After they said their farewells and Koal helped her mount her steed, she headed back to the compound and returned the horse to the stables. The twin suns were making their descent towards to the horizon as she reached the front gate. Dontino was still on duty as she made her way past the doors.


“Welcome back, Scryer Miguela,” Dontino said, waving like a giant child.


“Thank you, Master Dontino. Please enjoy the rest of your evening,” she replied, walking briskly to her chambers. She wanted to be alone and think about what she should do about the Archmage.


Miguela sat on the edge of the bed for hours, thinking how crazy she was for considering investigating an Archmage of Archmage Belvi’s standing. When a knock on her door made her jump, Miguela walked across her chambers, pausing with her hand on the doorknob to calm down before opening the door. Standing outside were Caecilia and Henna. Miguela immediately noticed the seriousness of their moods and that they carried no bottles of wine.


“Come in,” Miguela said, gesturing inside the chambers. After the three settled in their cushions, Miguela waited until they were ready to tell her why they were there. Finally, after minutes of awkward silence, Caecilia spoke.


“Miguela, can you help Henna?”


“I changed my mind. Coming here was a bad idea. Sorry to bother you, Miguela,” Henna quickly interjected.


“Miguela is our friend, Henna. She will help, and then you will know for sure,” Caecilia said, shooting Henna a stern look.


“Help how?” Miguela asked.


“Henna believes that something horrible has happened to Poe,” Caecilia started before giving Henna an encouraging look to continue. Henna sighed and continued.


“As Caecilia said, I am sure something has happened to Poe. I have not heard from him since he left on caravan duty, and I know he would have written to me by now,” Henna explained.


“She wants you to scry a bracelet Poe gave her a few years ago,” Caecilia added quickly, not giving Henna a chance to back out.


“Poe gave it to me as a keepsake of his feelings. He said no matter what happened in the future, Poe wanted me to have a reminder of what could never be,” Henna said, unfastening a silver bracelet and handing it to Miguela.


“Poe said it was his grandmother’s before his. It was the closest thing his family had to generational wealth,” Henna added, tears welling in her eyes.

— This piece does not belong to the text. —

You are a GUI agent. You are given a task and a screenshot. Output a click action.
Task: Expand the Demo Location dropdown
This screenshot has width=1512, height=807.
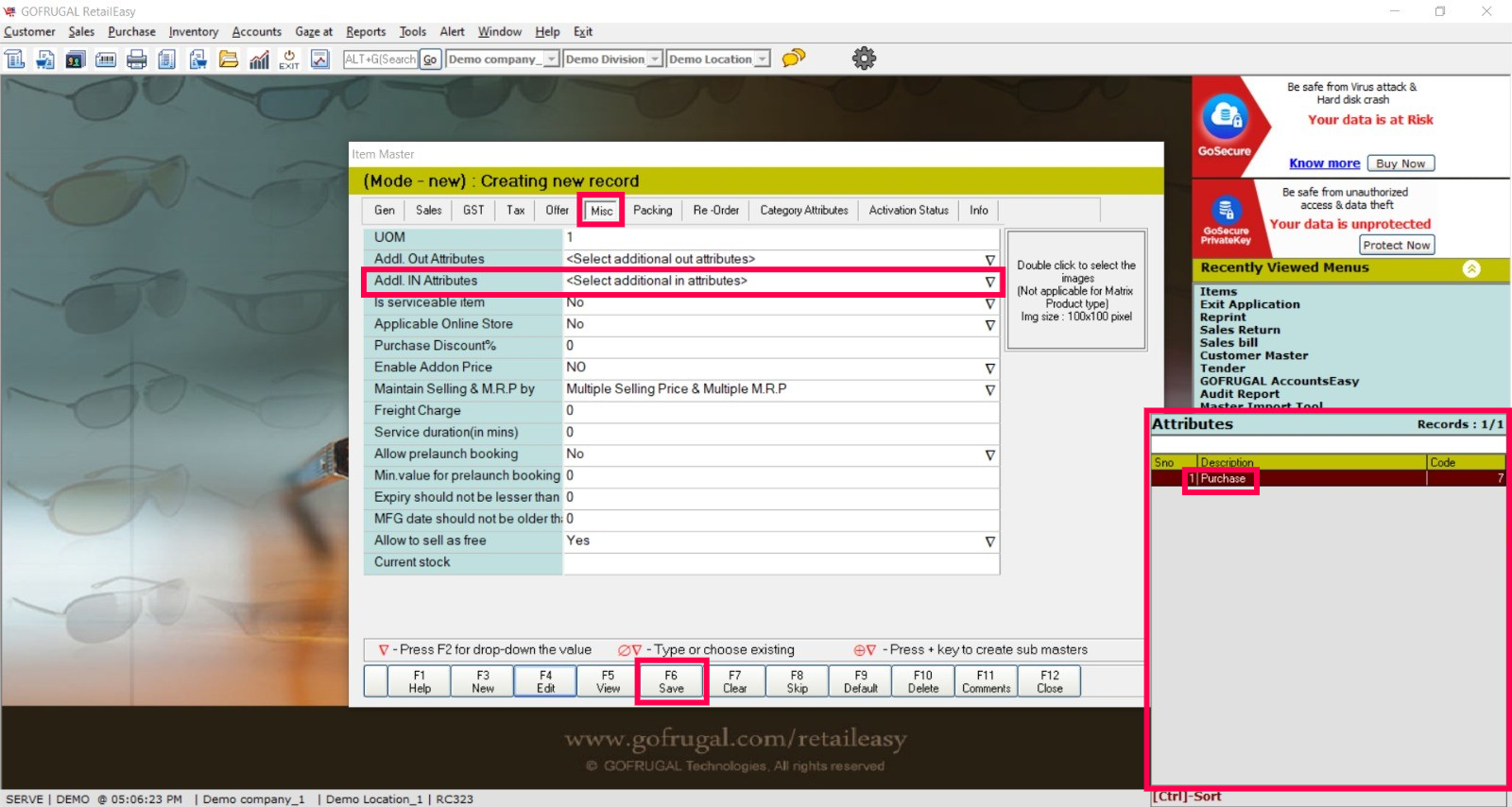762,60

“Of course, I will help. Let’s go now,” Miguela said.


“See? I told you,” Caecilia said, standing up excitedly.


They made their way to scrying room number seven, doing their best to avoid being spotted by too many people as they walked. They quickly lit the torches, and Caecilia prepared the pitcher of water and mugs. Miguela sat in her usual seat while Caecilia and Henna crammed in the other seat together across from her.


“It is interesting because my partner and I sit oppositely,” Henna commented nervously.


Miguela sat the bracelet on the table and looked directly at Henna before speaking.


“Are you sure you want me to do this? If I cannot scry Poe, then that means he is alive, but if the spell works,” Miguela allowed the unsaid words to linger in the air.


Henna nodded in response.


Miguela cast the scrying spell, and she knew it was her imagination, but when the rune latched onto her ley, there was something predatory about the feeling this time. She focused on the bracelet and braced herself for the torrent of information she hoped would not come. Unfortunately, it did come, slamming her in the and Miguela was Poe Shihap. She grew up in the streets of Arzal until brought into the service of Henri, a wealthy merchant. Complications arose in her life as she fell in love with her master’s daughter, Henna. She agreed to leave Henri’s service to give her master peace of mind but vowed to herself that she would find a way to be worthy of marrying Henna without offending her former master.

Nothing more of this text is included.